Several experts echoed his concern, including Julie Dworkin, the policy director at the Chicago Coalition for the Homeless.

“We’re expecting to see a surge in homelessness, especially if the eviction ban gets lifted,” Dworkin said.

Currently, the state of Illinois has banned landlords from evicting tenants who are failing to pay their rent. Though the governor has been extending it on a month-by-month basis, that moratorium is currently scheduled to expire in late October.

The fact that homelessness could increase at a time when shelters are forced to decrease capacity in order to keep people 6 -feet apart is concerning, Dworkin said.

The Chicago Department of Family Support Services, which oversees third-quarters of the city’s roughly 4,000 shelter beds, said it’s continuing to operate five additional sites to account for decreased capacity.

But neither Dworkin nor Rothschild were interested in talking much about short-term solutions such as increased shelter capacity, or, for instance, new tents or sleeping bags for people living the street.

“I don’t think that, you know, we want to focus on improving the quality of life for someone living on the street, I think we want people to not be on the street, Dworkin said. “And the only way to do that is to find resources to create permanent housing.”

The city has found at least one of those resources. It’s allocating millions of dollars from the Coronavirus Aid, Relief, and Economic Security (CARES) Act to provide housing to the most vulnerable, meaning more than 1,000 homeless Chicagoans will get an apartment.

“But I don’t know that there’s going to be enough of these subsidies or whether people will be able to find housing quickly enough,” Dworkin cautioned. “And the other problem with them is that they’re going to run out in one to two years, and then folks will need a long term permanent solution so that they can have a stable home.”
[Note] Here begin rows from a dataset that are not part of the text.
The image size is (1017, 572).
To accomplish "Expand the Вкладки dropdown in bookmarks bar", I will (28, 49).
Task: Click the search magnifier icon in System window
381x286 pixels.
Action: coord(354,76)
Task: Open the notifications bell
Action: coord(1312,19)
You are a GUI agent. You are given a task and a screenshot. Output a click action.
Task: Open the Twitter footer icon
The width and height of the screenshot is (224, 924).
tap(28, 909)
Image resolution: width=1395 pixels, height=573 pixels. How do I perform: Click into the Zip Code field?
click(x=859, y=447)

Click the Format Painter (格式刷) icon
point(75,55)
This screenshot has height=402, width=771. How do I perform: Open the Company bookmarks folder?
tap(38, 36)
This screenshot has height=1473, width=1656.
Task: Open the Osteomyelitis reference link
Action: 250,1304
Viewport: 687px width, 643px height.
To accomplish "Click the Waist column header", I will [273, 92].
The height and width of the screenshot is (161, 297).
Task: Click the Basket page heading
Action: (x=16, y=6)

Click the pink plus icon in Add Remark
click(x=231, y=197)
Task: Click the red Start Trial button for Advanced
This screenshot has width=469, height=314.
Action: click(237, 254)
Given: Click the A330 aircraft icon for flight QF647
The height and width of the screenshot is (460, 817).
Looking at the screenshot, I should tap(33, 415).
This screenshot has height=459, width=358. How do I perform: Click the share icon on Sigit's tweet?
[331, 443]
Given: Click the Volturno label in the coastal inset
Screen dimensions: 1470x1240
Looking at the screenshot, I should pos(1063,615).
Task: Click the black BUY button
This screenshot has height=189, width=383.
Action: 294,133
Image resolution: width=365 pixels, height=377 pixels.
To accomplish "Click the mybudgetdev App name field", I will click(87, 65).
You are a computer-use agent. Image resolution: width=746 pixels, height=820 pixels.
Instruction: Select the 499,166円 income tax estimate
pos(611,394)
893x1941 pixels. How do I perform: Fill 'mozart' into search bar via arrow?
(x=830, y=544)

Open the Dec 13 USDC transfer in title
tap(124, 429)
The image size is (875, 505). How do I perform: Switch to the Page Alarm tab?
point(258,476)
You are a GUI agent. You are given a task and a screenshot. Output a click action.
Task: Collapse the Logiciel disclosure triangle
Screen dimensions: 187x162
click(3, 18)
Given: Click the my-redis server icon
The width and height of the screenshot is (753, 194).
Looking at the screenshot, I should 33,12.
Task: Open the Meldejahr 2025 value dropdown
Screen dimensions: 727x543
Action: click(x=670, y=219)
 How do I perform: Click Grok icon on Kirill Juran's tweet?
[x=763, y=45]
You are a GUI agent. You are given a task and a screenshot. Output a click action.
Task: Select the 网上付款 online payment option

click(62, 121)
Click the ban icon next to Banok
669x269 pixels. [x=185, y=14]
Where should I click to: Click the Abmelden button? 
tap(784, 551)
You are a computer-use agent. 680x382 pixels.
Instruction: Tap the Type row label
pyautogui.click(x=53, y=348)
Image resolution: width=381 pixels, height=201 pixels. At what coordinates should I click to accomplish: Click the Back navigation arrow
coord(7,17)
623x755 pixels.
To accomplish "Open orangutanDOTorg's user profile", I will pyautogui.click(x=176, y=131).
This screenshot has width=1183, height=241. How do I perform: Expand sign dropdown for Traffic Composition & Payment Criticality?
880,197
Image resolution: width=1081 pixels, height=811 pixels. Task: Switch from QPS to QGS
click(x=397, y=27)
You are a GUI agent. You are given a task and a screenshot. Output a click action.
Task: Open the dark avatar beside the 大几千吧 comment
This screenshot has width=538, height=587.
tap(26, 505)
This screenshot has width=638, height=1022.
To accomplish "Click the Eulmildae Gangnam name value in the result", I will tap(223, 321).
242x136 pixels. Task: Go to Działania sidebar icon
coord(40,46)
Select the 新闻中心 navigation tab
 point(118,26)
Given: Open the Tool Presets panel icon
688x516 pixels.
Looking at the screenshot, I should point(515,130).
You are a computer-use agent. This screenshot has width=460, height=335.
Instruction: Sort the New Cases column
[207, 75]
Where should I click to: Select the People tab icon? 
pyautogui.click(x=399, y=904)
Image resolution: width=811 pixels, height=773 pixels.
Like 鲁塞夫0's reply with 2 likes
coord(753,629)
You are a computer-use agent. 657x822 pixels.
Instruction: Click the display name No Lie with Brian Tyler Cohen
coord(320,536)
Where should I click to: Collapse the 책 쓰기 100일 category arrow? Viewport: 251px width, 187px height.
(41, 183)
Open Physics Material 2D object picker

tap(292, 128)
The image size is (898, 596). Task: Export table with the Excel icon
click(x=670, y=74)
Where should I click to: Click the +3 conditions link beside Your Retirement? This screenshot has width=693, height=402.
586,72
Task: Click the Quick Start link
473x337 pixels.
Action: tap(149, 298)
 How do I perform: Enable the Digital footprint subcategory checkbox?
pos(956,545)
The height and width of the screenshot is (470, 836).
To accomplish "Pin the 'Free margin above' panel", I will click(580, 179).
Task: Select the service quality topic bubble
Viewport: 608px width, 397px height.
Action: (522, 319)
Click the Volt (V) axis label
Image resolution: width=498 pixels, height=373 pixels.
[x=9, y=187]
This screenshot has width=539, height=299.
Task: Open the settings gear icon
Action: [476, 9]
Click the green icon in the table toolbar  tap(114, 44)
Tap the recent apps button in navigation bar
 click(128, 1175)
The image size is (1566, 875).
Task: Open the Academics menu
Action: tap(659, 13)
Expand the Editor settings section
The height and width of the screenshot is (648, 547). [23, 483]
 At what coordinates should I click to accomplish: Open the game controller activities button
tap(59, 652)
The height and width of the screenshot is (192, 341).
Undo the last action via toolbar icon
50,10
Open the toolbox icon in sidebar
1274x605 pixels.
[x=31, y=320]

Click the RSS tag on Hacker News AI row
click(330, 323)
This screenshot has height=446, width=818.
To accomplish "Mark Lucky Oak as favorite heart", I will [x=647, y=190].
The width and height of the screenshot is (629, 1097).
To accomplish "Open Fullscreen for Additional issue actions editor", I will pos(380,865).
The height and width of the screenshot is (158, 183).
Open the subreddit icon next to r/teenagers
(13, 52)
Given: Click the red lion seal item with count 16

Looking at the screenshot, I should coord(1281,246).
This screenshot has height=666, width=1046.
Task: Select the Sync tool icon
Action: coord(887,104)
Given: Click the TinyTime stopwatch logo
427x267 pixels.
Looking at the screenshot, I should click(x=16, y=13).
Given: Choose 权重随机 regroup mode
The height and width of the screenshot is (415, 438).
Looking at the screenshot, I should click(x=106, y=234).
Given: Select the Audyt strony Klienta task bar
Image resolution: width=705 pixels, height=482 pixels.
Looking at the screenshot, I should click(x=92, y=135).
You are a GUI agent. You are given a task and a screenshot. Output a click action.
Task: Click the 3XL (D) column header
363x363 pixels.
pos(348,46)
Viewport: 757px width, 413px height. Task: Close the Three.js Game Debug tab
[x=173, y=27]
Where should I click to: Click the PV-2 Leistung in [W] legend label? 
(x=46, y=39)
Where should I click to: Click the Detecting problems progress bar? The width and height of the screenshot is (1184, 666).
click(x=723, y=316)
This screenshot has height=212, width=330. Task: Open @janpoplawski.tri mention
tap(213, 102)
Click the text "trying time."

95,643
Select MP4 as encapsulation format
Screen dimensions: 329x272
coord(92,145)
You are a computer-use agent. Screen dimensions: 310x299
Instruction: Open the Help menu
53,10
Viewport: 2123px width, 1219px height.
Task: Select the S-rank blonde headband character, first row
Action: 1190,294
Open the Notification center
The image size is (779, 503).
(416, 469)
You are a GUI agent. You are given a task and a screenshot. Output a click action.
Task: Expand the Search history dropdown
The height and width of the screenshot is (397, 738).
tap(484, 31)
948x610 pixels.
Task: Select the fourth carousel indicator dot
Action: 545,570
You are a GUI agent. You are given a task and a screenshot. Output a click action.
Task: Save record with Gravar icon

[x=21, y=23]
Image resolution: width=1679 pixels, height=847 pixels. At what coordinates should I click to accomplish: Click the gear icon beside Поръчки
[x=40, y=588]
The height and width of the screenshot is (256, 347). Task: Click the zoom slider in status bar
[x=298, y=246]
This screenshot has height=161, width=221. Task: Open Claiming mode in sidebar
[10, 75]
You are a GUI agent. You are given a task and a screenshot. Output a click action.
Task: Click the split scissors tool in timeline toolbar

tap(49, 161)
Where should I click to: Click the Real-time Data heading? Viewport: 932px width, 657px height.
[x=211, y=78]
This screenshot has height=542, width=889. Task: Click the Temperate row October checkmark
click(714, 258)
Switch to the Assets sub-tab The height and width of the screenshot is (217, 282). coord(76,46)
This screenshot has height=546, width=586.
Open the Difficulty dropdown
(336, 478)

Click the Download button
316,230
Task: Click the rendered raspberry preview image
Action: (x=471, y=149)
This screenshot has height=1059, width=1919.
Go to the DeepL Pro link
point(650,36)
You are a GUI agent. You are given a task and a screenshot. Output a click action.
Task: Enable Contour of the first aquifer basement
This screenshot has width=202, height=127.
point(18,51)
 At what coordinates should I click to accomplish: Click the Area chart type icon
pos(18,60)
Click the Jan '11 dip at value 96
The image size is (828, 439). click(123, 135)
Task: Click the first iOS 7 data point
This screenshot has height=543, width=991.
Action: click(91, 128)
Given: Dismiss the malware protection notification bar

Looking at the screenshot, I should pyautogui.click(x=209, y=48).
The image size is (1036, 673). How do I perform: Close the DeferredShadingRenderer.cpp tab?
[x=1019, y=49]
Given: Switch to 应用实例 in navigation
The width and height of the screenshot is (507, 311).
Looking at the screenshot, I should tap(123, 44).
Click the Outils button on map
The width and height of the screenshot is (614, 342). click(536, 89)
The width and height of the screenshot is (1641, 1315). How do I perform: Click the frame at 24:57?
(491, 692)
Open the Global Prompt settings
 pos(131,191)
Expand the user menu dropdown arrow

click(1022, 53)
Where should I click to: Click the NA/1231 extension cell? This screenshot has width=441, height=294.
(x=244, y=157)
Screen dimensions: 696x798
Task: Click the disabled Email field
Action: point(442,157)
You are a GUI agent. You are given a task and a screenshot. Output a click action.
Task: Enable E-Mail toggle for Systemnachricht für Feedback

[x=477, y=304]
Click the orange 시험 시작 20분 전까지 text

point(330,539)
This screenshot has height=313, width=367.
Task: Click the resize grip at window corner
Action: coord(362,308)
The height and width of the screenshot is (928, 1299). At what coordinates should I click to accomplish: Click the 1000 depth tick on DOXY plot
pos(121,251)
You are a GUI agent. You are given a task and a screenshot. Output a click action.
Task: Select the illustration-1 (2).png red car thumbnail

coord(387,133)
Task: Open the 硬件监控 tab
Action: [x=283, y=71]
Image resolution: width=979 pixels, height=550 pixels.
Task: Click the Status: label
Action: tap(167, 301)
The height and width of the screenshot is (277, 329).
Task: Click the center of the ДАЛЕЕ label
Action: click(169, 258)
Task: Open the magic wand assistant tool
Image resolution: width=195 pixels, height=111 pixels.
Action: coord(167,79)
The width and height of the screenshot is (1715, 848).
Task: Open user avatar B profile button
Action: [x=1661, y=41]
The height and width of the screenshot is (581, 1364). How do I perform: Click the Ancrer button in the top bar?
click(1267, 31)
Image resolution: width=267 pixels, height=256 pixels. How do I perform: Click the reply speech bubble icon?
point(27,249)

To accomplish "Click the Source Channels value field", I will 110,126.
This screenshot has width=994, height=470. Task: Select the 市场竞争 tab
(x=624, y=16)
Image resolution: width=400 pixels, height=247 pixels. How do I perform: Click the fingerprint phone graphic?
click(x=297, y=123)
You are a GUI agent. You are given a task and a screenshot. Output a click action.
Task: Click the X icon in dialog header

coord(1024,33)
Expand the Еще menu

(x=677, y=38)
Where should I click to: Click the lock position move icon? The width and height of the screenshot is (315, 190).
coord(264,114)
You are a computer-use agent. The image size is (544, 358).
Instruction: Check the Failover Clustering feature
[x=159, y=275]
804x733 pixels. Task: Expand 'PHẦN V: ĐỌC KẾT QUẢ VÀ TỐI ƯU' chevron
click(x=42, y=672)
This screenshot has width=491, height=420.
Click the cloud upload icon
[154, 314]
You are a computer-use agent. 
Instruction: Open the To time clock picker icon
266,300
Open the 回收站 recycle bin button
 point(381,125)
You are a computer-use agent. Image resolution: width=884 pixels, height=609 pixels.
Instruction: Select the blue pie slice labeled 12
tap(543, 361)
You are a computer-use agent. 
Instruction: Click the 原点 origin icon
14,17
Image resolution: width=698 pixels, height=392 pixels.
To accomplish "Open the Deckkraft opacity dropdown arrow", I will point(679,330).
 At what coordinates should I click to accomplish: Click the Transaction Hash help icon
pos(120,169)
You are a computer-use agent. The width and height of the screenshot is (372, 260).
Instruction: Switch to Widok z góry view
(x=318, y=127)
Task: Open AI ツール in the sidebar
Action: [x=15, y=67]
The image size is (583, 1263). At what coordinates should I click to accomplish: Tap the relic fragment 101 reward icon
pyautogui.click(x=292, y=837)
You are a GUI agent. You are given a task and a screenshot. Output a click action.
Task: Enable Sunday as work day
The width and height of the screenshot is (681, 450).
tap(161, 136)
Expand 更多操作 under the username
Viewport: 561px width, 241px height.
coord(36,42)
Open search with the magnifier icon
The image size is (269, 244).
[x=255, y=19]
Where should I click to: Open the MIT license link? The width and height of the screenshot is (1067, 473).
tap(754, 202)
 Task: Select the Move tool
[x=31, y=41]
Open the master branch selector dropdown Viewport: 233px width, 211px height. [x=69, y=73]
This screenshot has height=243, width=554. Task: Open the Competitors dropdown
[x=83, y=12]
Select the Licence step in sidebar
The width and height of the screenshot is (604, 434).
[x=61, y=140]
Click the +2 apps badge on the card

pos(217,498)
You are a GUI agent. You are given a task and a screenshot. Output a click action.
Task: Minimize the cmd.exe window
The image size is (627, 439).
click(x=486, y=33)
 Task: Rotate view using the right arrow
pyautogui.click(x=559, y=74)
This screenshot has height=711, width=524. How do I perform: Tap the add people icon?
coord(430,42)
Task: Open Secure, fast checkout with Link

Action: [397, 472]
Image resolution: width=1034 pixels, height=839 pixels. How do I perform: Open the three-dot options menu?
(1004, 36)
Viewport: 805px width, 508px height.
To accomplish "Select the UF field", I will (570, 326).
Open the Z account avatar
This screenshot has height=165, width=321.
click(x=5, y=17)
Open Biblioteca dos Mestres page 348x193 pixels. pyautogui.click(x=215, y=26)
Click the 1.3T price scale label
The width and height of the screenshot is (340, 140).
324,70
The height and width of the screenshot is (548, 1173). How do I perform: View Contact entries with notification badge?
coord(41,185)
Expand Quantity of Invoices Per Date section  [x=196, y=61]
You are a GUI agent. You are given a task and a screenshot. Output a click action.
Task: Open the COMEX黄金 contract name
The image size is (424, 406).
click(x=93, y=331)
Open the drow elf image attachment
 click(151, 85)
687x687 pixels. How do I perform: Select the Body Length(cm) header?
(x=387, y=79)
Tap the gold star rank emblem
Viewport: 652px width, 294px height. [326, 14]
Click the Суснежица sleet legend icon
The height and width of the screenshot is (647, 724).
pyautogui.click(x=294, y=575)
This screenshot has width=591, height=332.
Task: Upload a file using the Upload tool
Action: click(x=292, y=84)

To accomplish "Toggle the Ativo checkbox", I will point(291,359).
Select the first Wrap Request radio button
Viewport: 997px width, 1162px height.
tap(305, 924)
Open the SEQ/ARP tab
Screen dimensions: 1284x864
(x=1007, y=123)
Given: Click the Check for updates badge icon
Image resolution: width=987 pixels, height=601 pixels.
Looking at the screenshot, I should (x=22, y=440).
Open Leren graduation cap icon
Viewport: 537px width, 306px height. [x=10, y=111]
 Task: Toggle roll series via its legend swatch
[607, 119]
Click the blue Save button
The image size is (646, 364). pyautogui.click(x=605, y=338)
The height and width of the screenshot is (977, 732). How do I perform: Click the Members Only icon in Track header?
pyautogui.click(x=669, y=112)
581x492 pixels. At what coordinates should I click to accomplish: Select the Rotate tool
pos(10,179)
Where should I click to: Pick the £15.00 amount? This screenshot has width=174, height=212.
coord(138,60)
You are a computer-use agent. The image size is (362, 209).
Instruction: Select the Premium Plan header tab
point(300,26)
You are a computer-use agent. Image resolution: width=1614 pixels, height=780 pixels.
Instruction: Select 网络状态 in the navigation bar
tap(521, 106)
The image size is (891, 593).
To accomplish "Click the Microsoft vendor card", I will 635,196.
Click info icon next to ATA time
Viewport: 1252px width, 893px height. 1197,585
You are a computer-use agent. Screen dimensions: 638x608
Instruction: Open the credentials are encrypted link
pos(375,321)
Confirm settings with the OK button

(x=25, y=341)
Back under the bridge in Uptown, that message — the need for a long-term housing solution — is one some residents reiterated.

Shaun Davis, 28, said COVID-19 just adds to a long list of invariable struggles he faces in homelessness.

He’s had anxiety about a string of stabbings that targeted homeless people in Chicago this year. And he himself got shot, just a few months ago near his encampment.

“The only thing that could really save everybody from an experience like me is, you know, there’s a lot of violence against [the] homeless going on, and homelessness could be cured with housing.”